Ultimately, the authors are optimistic about the future of Alzheimer’s disease treatment. If combination therapy can wipe out its hallmark amyloid beta and tau buildup, restore protein levels to normal, and remove amyloid aggregates inside and outside cells, it could potentially halt Alzheimer’s disease and prevent the creeping dementia associated with it. Dew. He took the lives of many people and himself.
literature
[1] Hardy, J. A., & Higgins, G. A. (1992). Alzheimer’s disease: amyloid cascade hypothesis. science, 256(5054), 184-185.
[2] Rabinovich, G. D. (2021). Controversies and advances in Alzheimer’s disease—FDA approval of aducanumab. New England Medical Journal, 385(9), 771-774.
[3] Sperling, R. A., Jack Jr., CR., Black, SE., Frosch, MP., Greenberg, SM., Hyman, B. T., … & Schindler, R. J. (2011). Amyloid-related imaging abnormalities in amyloid-modifying therapy trials: Recommendations from the Alzheimer’s Disease Association Research Roundtable Workgroup. Alzheimer’s disease and dementia, 7(4), 367-385.
[4] Sims, J.R., Zimmer, J.A., Evans, C.D., Lu, M., Ardeifio, P., Sparks, J., … & Kaul, S. (2023). Donanemab in early symptomatic Alzheimer’s disease: TRAILBLAZER-ALZ 2 randomized clinical trial. Jama, 330(6), 512-527.

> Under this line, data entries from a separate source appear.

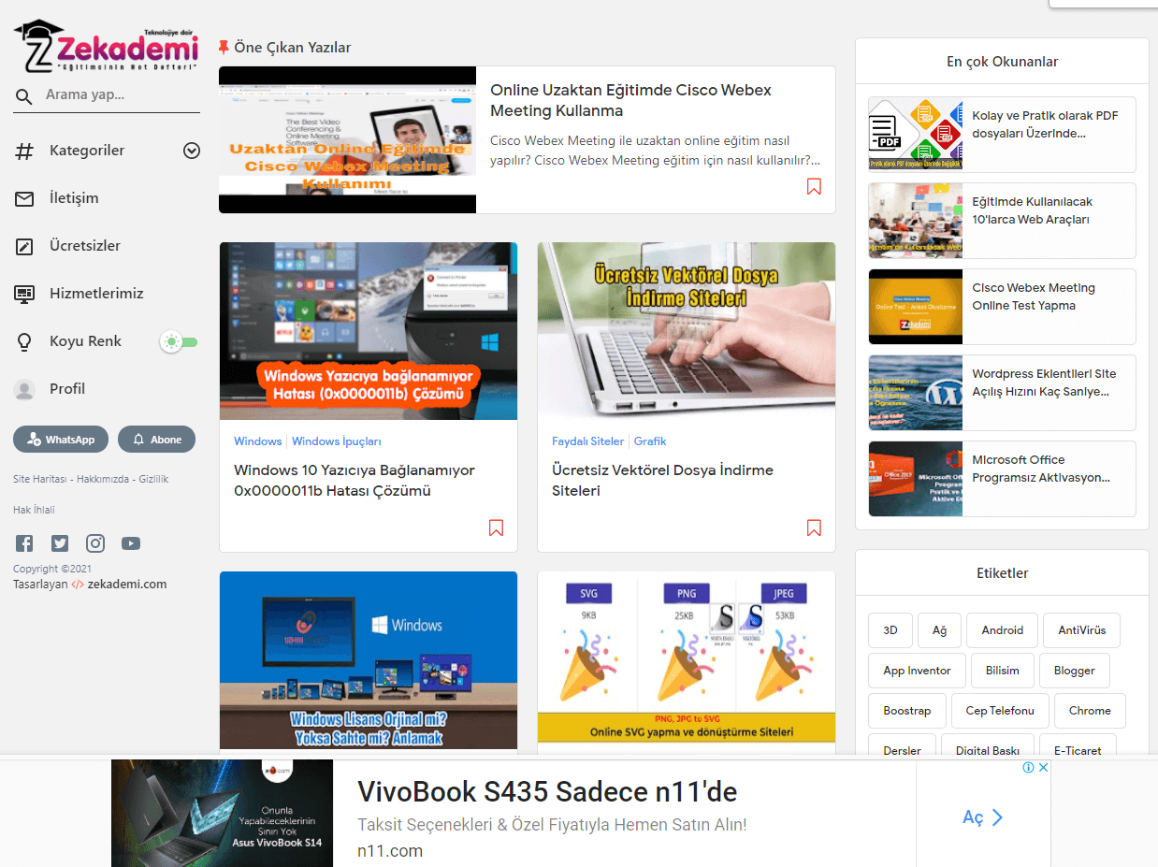The height and width of the screenshot is (867, 1158).
Task: Open the Site Haritası link
Action: [40, 479]

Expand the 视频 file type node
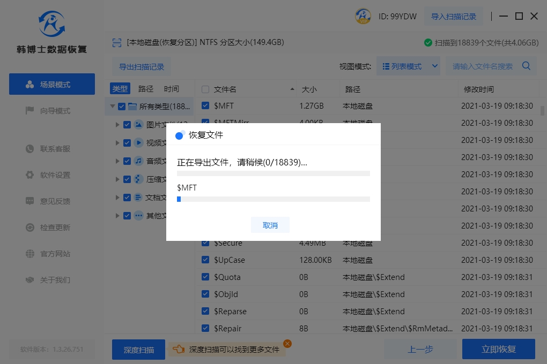117,143
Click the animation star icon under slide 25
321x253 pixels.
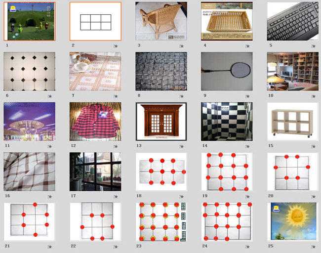[314, 247]
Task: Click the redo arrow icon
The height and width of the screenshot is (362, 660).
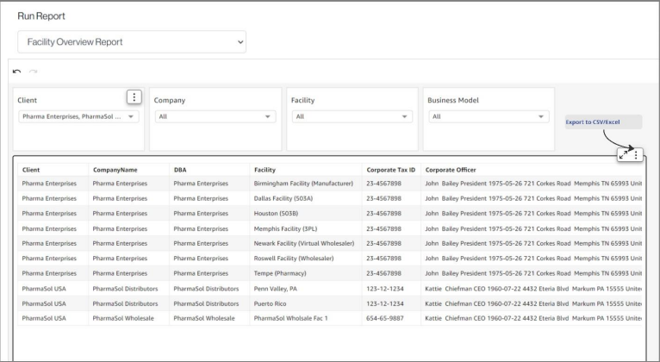Action: coord(34,72)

[5] Tsai, RM, Miller, Z, Koestler, M, Rojas, JC, Lubenkov, PA, Rosen, HJ, … & Boxer, AL (2020) Alzheimer’s disease, progressive supranuclear palsy, and corticobasal syndrome. Response to multiple escalating doses of the microtubule stabilizer TPI-287 in patients: a randomized clinical trial. JAMA Neurology, 77(2), 215-224.

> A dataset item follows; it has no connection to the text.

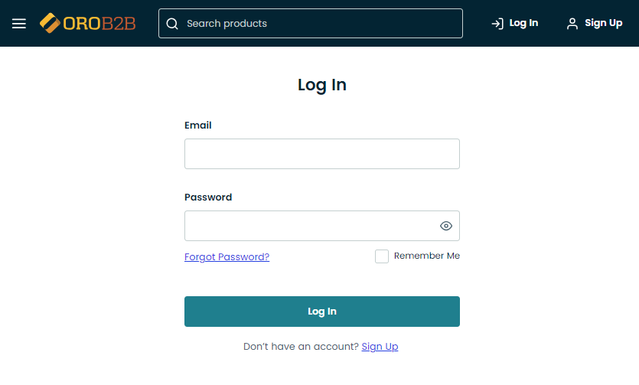Open the Forgot Password link

point(227,257)
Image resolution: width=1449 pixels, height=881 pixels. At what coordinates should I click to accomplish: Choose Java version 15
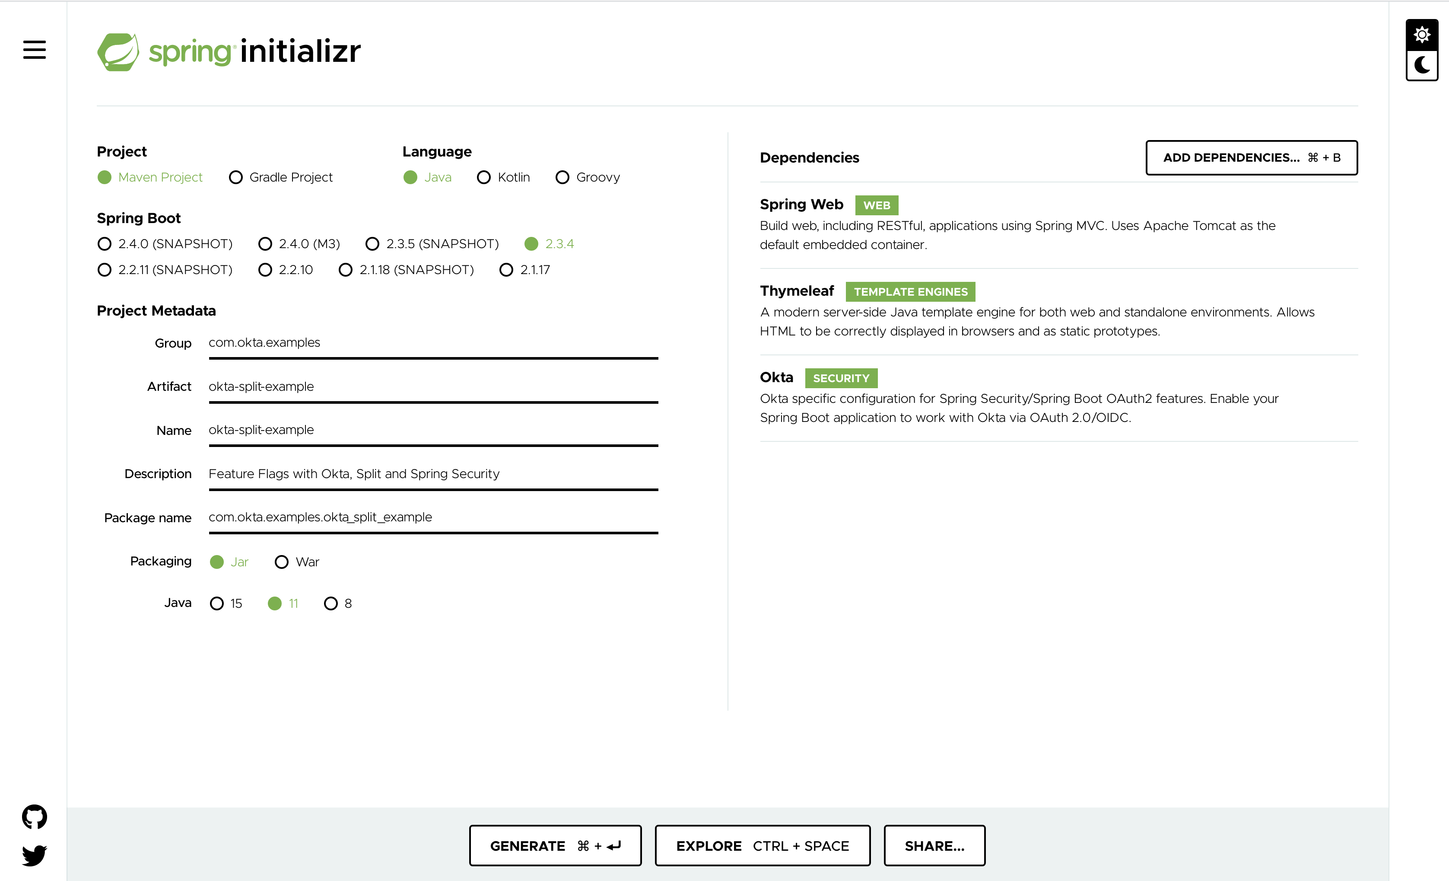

[6] Ji, C., Sigurdsson, E. M. (2021). Current status of clinical trials regarding tau immunotherapy. drug, 81(10), 1135-1152.
[7] Mummery, CJ, Börjesson-Hanson, A., Blackburn, DJ, Vijverberg, EG, De Deyn, PP, Ducharme, S., … & Lane, RM (2023). Tau-targeted antisense oligonucleotide MAPTRx in mild Alzheimer’s disease: a phase 1b randomized, placebo-controlled trial. natural medicine1-11.
[8] Nelson, P. T., Brain, C., Flanagan, Mayne, Abner, E. L., Agrawal, S., Attemus, J., … & Schneider, J. A. (2022). Frequency of late neuropathological changes across the spectrum of Alzheimer’s disease neuropathology: combining data from 13 community-based or population-based autopsy cohorts. neuropathological activity, 144(1), 27-44.
[9] Mehta, RI, J. A. Schneider (2021). What is “Alzheimer’s disease”? The neuropathological heterogeneity of clinically defined Alzheimer’s dementia. Current views in neurology, 34(2), 237-245.
[10] Wilson, DM, Cookson, MR, Van Den Bosch, L., Zetterberg, H., Holtzman, DM, and Dewachter, I. (2023). Characteristics of neurodegenerative diseases. cell, 186(4), 693-714.